* [Your instructions]: Lines from the top of the entries down to the line with "Given: Select the Reply-To Email input" must be set down exactly as they stand, with both ends retained.

* [Supplied records]:
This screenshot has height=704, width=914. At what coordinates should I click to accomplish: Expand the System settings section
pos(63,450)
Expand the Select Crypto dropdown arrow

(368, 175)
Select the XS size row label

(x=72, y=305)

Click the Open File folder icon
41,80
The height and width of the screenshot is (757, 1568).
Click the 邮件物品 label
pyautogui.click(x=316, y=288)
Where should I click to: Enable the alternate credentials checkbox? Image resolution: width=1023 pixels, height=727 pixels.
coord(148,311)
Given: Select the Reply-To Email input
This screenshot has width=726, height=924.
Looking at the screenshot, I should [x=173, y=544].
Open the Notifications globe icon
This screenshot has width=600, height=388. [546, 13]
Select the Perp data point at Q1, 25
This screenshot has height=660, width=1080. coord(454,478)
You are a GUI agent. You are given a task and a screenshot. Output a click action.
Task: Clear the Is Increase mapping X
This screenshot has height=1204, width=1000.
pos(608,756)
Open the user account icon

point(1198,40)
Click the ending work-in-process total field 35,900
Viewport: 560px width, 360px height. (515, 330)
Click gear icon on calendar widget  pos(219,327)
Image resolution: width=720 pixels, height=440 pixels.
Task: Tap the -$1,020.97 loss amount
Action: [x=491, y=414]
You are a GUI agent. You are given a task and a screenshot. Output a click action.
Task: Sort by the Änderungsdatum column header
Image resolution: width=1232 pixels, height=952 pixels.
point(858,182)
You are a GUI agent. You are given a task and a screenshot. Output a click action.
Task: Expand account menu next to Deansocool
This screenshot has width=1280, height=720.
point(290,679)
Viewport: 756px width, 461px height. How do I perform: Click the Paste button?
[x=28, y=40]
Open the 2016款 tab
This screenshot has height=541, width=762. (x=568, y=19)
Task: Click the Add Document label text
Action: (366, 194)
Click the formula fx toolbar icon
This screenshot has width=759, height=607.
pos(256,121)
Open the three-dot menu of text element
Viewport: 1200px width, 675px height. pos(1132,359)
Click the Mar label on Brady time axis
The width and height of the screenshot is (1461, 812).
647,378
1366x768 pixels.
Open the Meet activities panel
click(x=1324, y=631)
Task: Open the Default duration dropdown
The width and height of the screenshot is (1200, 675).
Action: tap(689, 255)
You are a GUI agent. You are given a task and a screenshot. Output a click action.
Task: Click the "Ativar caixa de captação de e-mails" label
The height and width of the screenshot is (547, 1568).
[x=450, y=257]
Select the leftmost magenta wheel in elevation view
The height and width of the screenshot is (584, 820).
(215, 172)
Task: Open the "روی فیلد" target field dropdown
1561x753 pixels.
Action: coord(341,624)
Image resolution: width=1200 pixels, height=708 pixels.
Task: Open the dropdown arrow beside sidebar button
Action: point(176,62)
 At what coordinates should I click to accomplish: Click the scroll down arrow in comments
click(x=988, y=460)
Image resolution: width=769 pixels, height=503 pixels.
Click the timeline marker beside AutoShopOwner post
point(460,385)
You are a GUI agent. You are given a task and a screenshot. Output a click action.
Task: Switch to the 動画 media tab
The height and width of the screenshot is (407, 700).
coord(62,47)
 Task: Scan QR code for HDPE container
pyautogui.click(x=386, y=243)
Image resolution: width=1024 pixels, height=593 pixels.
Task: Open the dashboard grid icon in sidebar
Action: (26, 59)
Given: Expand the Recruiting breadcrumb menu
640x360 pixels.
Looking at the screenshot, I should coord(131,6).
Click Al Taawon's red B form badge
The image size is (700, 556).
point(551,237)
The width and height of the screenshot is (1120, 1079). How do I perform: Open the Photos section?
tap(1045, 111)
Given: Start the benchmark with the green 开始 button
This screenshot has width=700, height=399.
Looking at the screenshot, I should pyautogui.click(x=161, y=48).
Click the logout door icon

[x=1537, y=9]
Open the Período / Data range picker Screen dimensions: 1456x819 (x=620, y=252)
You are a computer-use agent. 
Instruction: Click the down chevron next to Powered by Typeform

* [Exercise result]:
This screenshot has height=704, width=914. At what coordinates should I click to accomplish: Expand the System settings section
pos(63,450)
Expand the Select Crypto dropdown arrow

(368, 175)
Select the XS size row label

(x=72, y=305)

Click the Open File folder icon
41,80
The height and width of the screenshot is (757, 1568).
Click the 邮件物品 label
pyautogui.click(x=316, y=288)
Where should I click to: Enable the alternate credentials checkbox? Image resolution: width=1023 pixels, height=727 pixels.
coord(148,311)
Given: Select the Reply-To Email input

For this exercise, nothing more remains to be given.